その可能性を探るために、コミッショナーはブレイブと手を組んだのだ。あの国でトップアーケイニストの称号を冠するオーガストは良質なジルコンを見抜き、その特性を把握する能力を持つ。彼とともにレリックを調査すれば、この短銃の起動方法が分かるかもしれない、と考えて。
「アギュウス家の末裔が起動条件を知っていれば、話は楽だったんだが」
「そんな銃の話は聞いたこともない、と言われてしまったッスね」
Holeから帰還してすぐ、コミッショナーはアギュウス家の者を召還して、この短銃について問いただした。
……だが、成果はゼロ。現代に生きるアギュウス家の末裔は短銃の存在すら知らず、代々語り継がれているような逸話もないと言った。無欲な一族ゆえか、銃の所有権を主張しなかったのは幸いだ。もし返せと言われたならば、コミッショナーは誠心誠意、言葉と暴力を尽くして銃を譲ってもらわなければならなくなるところだった。

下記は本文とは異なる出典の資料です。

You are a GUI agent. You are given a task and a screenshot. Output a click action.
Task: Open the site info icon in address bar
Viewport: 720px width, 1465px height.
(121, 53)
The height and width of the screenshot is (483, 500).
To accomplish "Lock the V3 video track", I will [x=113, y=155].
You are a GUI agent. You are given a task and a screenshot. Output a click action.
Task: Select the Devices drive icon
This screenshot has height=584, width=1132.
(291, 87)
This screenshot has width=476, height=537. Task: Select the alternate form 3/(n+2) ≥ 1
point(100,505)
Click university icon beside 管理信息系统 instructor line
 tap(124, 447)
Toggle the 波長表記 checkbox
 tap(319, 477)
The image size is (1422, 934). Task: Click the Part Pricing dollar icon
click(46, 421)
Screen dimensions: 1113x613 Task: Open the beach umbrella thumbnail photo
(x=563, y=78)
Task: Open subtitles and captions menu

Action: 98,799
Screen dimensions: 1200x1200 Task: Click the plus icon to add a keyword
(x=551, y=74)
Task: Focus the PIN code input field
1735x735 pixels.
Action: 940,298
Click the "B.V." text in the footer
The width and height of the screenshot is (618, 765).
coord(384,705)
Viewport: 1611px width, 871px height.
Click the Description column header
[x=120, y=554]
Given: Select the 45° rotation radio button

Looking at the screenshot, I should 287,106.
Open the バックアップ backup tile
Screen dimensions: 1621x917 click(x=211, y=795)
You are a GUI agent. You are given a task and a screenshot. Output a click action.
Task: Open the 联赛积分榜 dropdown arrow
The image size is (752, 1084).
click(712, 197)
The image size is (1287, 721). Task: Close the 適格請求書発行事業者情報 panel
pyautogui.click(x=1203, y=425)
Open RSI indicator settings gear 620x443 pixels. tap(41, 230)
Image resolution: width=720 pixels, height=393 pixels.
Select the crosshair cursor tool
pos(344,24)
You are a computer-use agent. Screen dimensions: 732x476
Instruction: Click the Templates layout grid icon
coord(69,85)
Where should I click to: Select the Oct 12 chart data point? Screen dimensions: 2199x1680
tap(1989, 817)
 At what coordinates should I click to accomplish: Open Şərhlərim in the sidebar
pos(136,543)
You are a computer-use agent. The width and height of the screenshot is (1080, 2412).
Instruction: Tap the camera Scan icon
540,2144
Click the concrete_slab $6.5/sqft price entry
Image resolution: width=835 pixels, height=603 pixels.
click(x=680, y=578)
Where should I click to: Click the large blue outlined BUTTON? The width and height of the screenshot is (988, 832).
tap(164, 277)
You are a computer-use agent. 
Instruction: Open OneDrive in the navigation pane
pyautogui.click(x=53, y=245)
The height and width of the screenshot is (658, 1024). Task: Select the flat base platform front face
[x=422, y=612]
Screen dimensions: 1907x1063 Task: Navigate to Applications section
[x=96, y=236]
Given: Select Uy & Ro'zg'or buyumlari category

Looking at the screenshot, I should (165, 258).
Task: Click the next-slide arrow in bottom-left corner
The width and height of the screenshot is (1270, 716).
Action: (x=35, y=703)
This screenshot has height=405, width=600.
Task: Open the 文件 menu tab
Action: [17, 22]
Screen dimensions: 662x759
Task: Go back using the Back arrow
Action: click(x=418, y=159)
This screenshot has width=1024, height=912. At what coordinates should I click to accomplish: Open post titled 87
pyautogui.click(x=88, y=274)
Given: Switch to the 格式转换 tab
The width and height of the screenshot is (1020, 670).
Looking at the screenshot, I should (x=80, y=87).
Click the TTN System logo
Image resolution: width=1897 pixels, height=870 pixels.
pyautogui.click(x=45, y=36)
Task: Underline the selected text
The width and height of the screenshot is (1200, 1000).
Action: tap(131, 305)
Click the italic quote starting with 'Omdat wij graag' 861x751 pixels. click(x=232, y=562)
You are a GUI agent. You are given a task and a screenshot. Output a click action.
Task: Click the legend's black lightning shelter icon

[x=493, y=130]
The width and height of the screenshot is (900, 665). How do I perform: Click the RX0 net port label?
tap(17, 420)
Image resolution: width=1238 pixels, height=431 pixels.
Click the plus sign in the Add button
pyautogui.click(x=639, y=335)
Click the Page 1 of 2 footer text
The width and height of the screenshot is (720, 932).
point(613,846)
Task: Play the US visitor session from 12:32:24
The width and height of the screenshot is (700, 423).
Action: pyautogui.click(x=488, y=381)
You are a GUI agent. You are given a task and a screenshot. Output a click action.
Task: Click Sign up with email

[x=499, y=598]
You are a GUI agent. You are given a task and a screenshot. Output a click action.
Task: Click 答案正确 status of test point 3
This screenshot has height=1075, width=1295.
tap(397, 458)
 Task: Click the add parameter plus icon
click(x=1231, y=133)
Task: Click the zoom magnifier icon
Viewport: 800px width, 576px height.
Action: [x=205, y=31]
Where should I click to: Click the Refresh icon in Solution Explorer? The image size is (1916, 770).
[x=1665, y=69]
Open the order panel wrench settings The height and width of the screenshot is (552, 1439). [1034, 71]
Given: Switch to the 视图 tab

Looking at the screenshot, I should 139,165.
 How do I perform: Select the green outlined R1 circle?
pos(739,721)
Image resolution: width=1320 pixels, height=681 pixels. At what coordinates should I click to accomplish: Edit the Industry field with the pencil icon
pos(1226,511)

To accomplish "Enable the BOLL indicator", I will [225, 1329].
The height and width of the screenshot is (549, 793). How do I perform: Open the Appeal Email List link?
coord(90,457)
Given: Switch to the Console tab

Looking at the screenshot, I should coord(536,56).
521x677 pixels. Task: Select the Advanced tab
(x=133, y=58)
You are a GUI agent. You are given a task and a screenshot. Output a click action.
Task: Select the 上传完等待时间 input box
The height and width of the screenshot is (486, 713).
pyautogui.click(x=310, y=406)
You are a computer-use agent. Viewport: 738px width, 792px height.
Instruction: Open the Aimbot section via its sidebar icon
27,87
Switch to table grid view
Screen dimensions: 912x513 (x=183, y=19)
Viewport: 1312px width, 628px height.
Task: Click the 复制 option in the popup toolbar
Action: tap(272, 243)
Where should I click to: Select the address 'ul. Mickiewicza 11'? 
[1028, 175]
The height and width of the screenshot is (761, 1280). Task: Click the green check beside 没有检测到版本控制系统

「ブレイブ側の言っている『ノル・ヴェイルの調査』は受けざるを得んな。拒めば、一瞬で信頼を失う」
コミッショナーは肩をすくめた。
「それほど今、われの立場は危うい。……まあ、街の再調査はわれもせねばならんと思っていたところだ。ブレイブの女王の理性に救われたな」
「合同で行くッスか?まー、最初からブレイブのトップアーケイニストと、こっちの『大槌』で武器開発を行う予定だったッスもんね。集合場所がノル・ヴェイルに変わっただけと思えば、まあ……」
「ああ、ブレイブはその後、The Holeへ向かうそうだ」
届いた書簡に目を通しながら、コミッショナーはうなった。
「大災の竜がジルコンに反応するかどうかを検証する、と。そのための道案内を頼まれたが、これもまあ、飲まなければなるまい」
「ほぁ~、誰に任せるッスか?俺っち、行ってもいいッスけど」
「いや、きみの機動力を使いつぶすのは惜しい。……大番頭の部下が妥当かね。定めた目的地を指し続ける羅針盤型のジルコンギアを持つ者がいただろう」
ブレイブには以前、大使として「知の大番頭」が向かっている。彼女の報告により、ブレイブの女王や幹部の面々は非常に理性的で合理的だったと報告を受けた。道に外れた行いをする者には容赦ないが、礼や義を通せばある程度理解を示すだろう。
「短銃型のレリック……アギュウスも貸してほしいって言ってたッスけど」
「それは無理な相談だ。危険を冒し、Holeからこれを手に入れたのはわれ。そうやすやすと渡せんよ」
「ま、そうッスよね」
断ればブレイブの怒りを買うかもしれない……。理性の塊であるコミッショナーの「秘書」ならばその懸念を示すだろう。
だがコミッショナーにとっては、この程度のことなど全く問題ではない。ブレイブの善性に苦笑したくなるほどだ。
「どこまでわれが譲歩できるか、試してるのさ。向こうは一国。こっちは一勢力だ。弱腰を見せた瞬間、対等な関係を築くに足る相手ではないと、同盟自体を破棄される」
「ははぁ」
「どのみち、武器開発は共同で行うのだ。その過程でアギュウスを預ける必要が出てきたら、そのときに検討するさ。今すぐ、これだけ渡す利点はないだろう?」
「了解ッス」
「連合調査団としてノル・ヴェイルで直接顔を合わせれば、相手の人となりも分かるだろう。そのうえで判断しようじゃないか」
様々な考えが目まぐるしく脳内をめぐる。
楽しそうな仲間の視線を感じつつ、コミッショナーは考え込んだ。